*WORK ITEM*
Retype every entry exactly, down to the last character.

*SOURCE MATERIAL*
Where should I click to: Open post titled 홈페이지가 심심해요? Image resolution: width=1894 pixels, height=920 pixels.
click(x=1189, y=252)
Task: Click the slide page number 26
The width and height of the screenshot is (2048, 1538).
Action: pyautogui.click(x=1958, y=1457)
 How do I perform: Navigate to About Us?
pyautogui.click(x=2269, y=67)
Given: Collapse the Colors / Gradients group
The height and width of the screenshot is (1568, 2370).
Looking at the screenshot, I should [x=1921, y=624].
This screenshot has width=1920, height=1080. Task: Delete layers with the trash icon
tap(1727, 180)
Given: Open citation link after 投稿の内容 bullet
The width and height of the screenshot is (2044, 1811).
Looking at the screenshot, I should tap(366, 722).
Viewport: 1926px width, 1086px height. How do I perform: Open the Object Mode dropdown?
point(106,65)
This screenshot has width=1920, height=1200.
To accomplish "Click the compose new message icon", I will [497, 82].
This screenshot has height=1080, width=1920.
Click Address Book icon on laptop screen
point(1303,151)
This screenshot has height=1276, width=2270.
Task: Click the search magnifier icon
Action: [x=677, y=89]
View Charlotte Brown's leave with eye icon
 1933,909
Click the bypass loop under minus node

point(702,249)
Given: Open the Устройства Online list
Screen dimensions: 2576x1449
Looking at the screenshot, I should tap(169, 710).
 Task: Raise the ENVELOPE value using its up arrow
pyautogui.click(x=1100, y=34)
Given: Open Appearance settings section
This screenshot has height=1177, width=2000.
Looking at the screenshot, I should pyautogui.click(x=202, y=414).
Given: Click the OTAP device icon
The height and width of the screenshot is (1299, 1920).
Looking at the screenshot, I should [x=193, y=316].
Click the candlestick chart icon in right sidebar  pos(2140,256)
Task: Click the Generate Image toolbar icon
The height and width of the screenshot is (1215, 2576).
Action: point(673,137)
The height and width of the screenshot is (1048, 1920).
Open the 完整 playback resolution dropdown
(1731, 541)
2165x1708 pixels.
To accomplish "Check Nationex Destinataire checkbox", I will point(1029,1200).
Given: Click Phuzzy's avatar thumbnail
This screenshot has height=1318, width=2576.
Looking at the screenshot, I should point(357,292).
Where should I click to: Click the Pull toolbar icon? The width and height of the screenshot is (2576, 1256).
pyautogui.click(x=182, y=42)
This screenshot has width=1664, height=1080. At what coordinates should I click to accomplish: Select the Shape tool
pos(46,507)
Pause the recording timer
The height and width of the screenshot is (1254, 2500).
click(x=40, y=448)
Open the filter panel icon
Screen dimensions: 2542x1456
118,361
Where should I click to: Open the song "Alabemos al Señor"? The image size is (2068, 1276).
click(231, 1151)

*ANSWER SECTION*
Where should I click to: Open post titled 홈페이지가 심심해요? Image resolution: width=1894 pixels, height=920 pixels.
click(x=1189, y=252)
Task: Click the slide page number 26
The width and height of the screenshot is (2048, 1538).
Action: pyautogui.click(x=1958, y=1457)
 How do I perform: Navigate to About Us?
pyautogui.click(x=2269, y=67)
Given: Collapse the Colors / Gradients group
The height and width of the screenshot is (1568, 2370).
Looking at the screenshot, I should [x=1921, y=624].
This screenshot has width=1920, height=1080. Task: Delete layers with the trash icon
tap(1727, 180)
Given: Open citation link after 投稿の内容 bullet
The width and height of the screenshot is (2044, 1811).
Looking at the screenshot, I should tap(366, 722).
Viewport: 1926px width, 1086px height. How do I perform: Open the Object Mode dropdown?
point(106,65)
This screenshot has width=1920, height=1200.
To accomplish "Click the compose new message icon", I will [497, 82].
This screenshot has height=1080, width=1920.
Click Address Book icon on laptop screen
point(1303,151)
This screenshot has height=1276, width=2270.
Task: Click the search magnifier icon
Action: [x=677, y=89]
View Charlotte Brown's leave with eye icon
 1933,909
Click the bypass loop under minus node

point(702,249)
Given: Open the Устройства Online list
Screen dimensions: 2576x1449
Looking at the screenshot, I should tap(169, 710).
 Task: Raise the ENVELOPE value using its up arrow
pyautogui.click(x=1100, y=34)
Given: Open Appearance settings section
This screenshot has height=1177, width=2000.
Looking at the screenshot, I should pyautogui.click(x=202, y=414).
Given: Click the OTAP device icon
The height and width of the screenshot is (1299, 1920).
Looking at the screenshot, I should [x=193, y=316].
Click the candlestick chart icon in right sidebar  pos(2140,256)
Task: Click the Generate Image toolbar icon
The height and width of the screenshot is (1215, 2576).
Action: point(673,137)
The height and width of the screenshot is (1048, 1920).
Open the 完整 playback resolution dropdown
(1731, 541)
2165x1708 pixels.
To accomplish "Check Nationex Destinataire checkbox", I will point(1029,1200).
Given: Click Phuzzy's avatar thumbnail
This screenshot has height=1318, width=2576.
Looking at the screenshot, I should point(357,292).
Where should I click to: Click the Pull toolbar icon? The width and height of the screenshot is (2576, 1256).
pyautogui.click(x=182, y=42)
This screenshot has width=1664, height=1080. At what coordinates should I click to accomplish: Select the Shape tool
pos(46,507)
Pause the recording timer
The height and width of the screenshot is (1254, 2500).
click(x=40, y=448)
Open the filter panel icon
Screen dimensions: 2542x1456
118,361
Where should I click to: Open the song "Alabemos al Señor"? The image size is (2068, 1276).
click(231, 1151)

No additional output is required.